Exercise material:
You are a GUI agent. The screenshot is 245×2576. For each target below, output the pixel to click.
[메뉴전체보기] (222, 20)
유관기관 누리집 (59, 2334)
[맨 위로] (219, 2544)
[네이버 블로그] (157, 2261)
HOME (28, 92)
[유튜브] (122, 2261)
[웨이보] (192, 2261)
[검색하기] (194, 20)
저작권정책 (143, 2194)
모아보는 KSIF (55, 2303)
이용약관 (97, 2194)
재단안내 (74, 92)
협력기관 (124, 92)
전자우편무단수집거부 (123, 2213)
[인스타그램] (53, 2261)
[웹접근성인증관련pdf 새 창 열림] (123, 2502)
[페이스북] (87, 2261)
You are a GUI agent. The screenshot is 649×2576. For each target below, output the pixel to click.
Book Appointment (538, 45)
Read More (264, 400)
...
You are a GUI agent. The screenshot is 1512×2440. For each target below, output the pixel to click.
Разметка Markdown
--
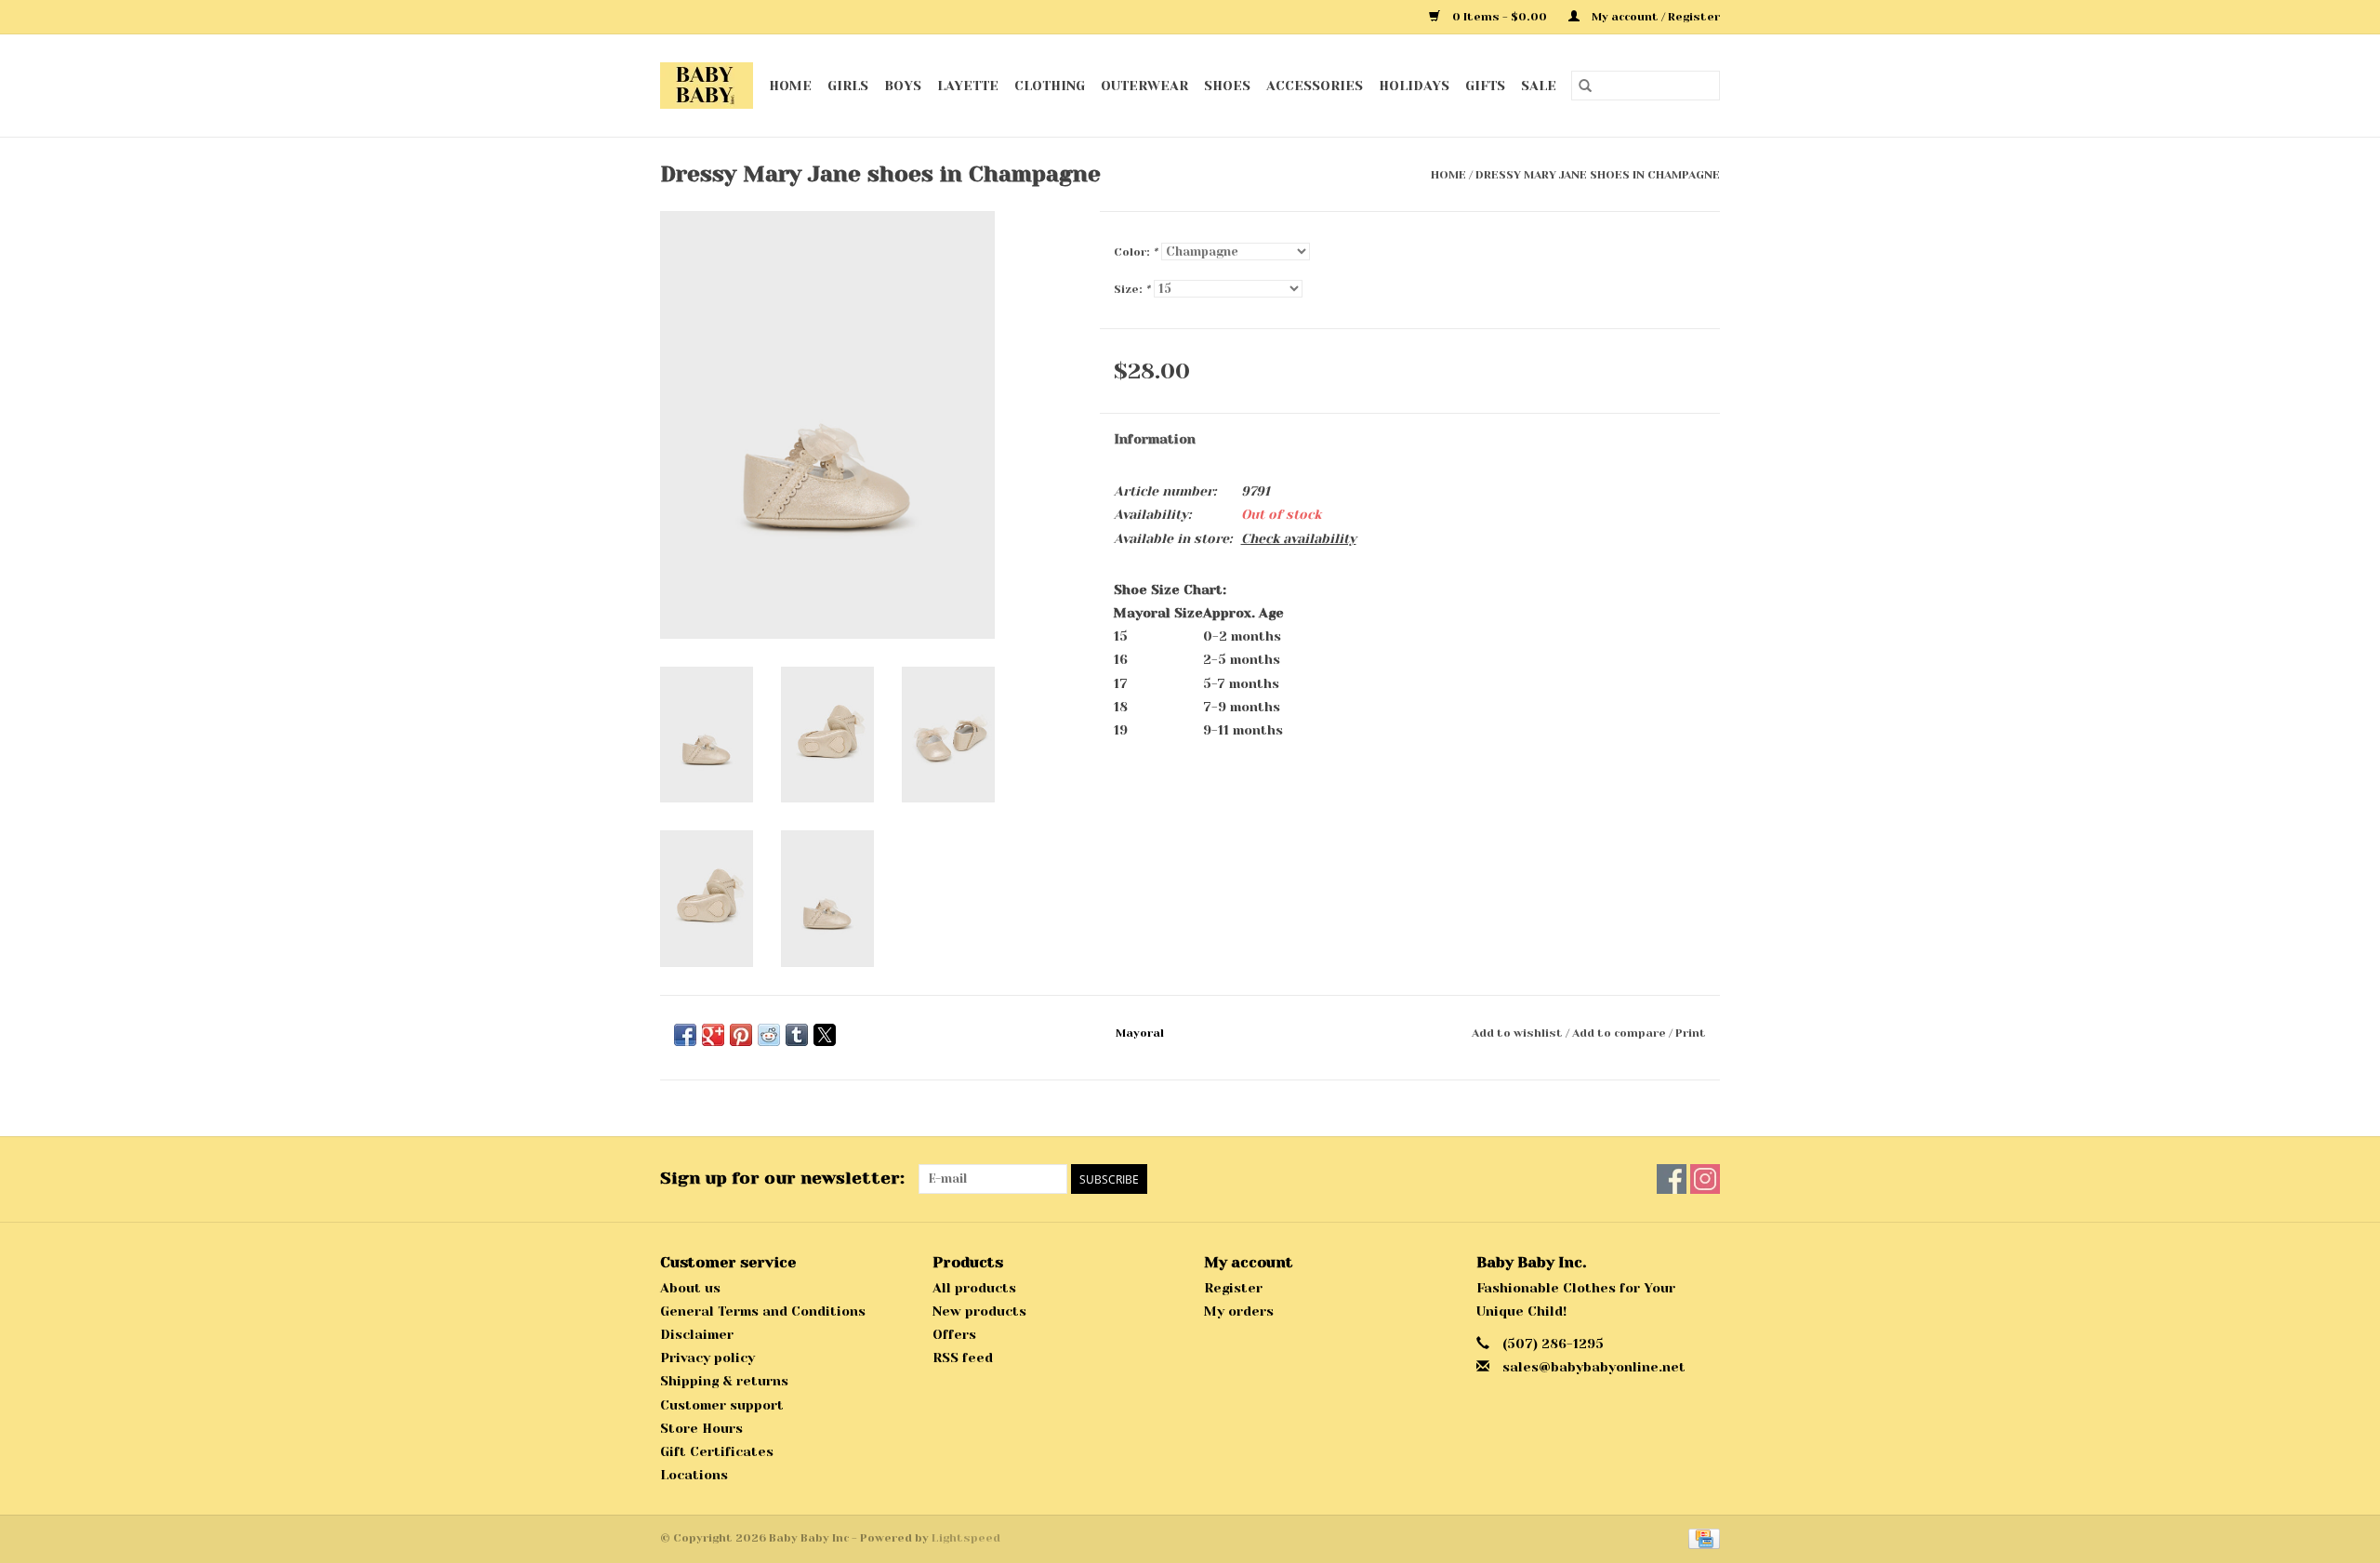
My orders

Task goal: The required answer is the run of lines above, starting at the line with "[유튜브] (122, 2261)" and ending at the line with "[페이스북] (87, 2261)", reproduced exactly with both ends.

Exercise answer:
[유튜브] (122, 2261)
[웨이보] (192, 2261)
[검색하기] (194, 20)
저작권정책 (143, 2194)
모아보는 KSIF (55, 2303)
이용약관 (97, 2194)
재단안내 (74, 92)
협력기관 (124, 92)
전자우편무단수집거부 (123, 2213)
[인스타그램] (53, 2261)
[웹접근성인증관련pdf 새 창 열림] (123, 2502)
[페이스북] (87, 2261)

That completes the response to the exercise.